I have a problem with understanding my results regarding Integral algorithm (implemented in OpenCl). I have access to two Intel Xeon E5-2680 v3 , one has 12 cores.
From OpenCl I don't know why but I can see only one device but I can request 12 or 24 cores, so I guess it does not matter if I "see" one or two devices, if 24 cores are used (2 CPUs).
I was running those tasks with max local size = 4096, and minimal global size = 4096, and for 1 CPU and 2 CPU executing time was the same, I was changing global size to 2* 4096, 4* 4096, 8* 4096 and when I reached 16* 4096 global size, 1CPU was slowing down, but 2x CPU was speeding up, and every next global size I changed to bigger than before it stayed that way, 2x CPU was 2x faster than 1x CPU.
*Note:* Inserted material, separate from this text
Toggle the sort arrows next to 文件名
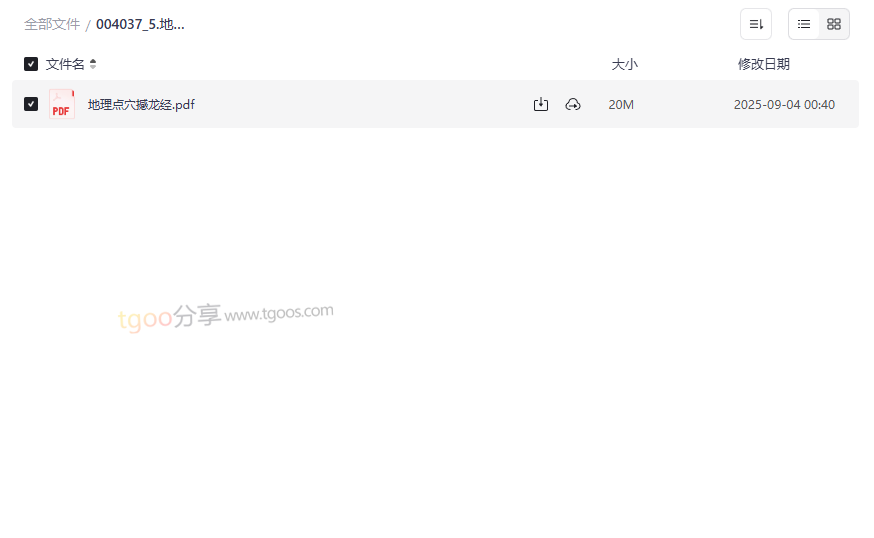(93, 64)
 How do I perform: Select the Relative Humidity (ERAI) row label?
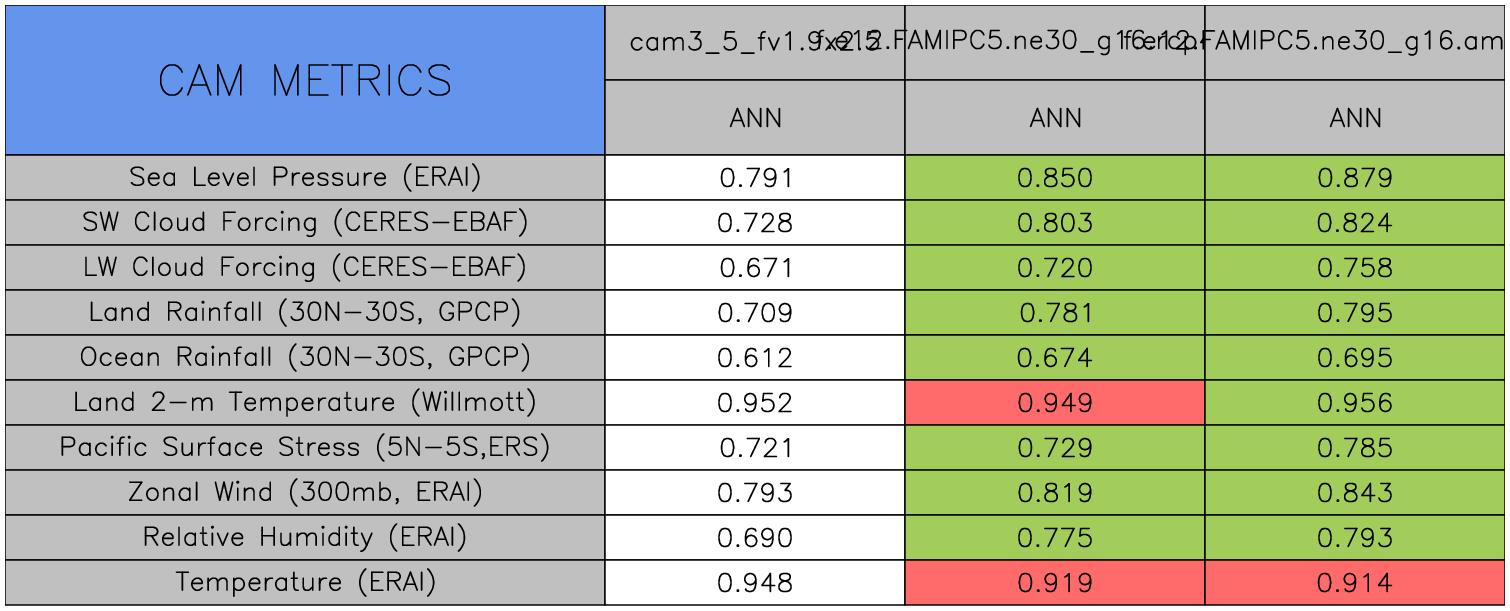(x=305, y=538)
I don't understand why from the beginning we can't see advantage of 2x CPU over 1x CPU. What is also important to me, I was collecting power consumption for CPU's, and in that last global size = 8* 4096 when we see the same execution time of 1 and 2 CPUs I can see a bit smaller power consumption for 2 CPUs, and when global size was growing, that 2 CPU consumption was lower than on 1 CPU I guess because of 2x faster time execution, but shouldn't it be equal or bigger than on 1 CPU? What may be important: I checked that always 1 and 2 CPUs have 2.5 Ghz freq, and it is not changing. My questions regarding above are:
Why on smaller global Size's 1 CPU and 2 CPU have equal execution time?
Why on bigger global size's 2 CPU have smaller power consumption.
Why in that one point when Global Size = 8*4096 when we have equal execution times, I have slightly less power consumption with 2 CPUs than 1 CPU.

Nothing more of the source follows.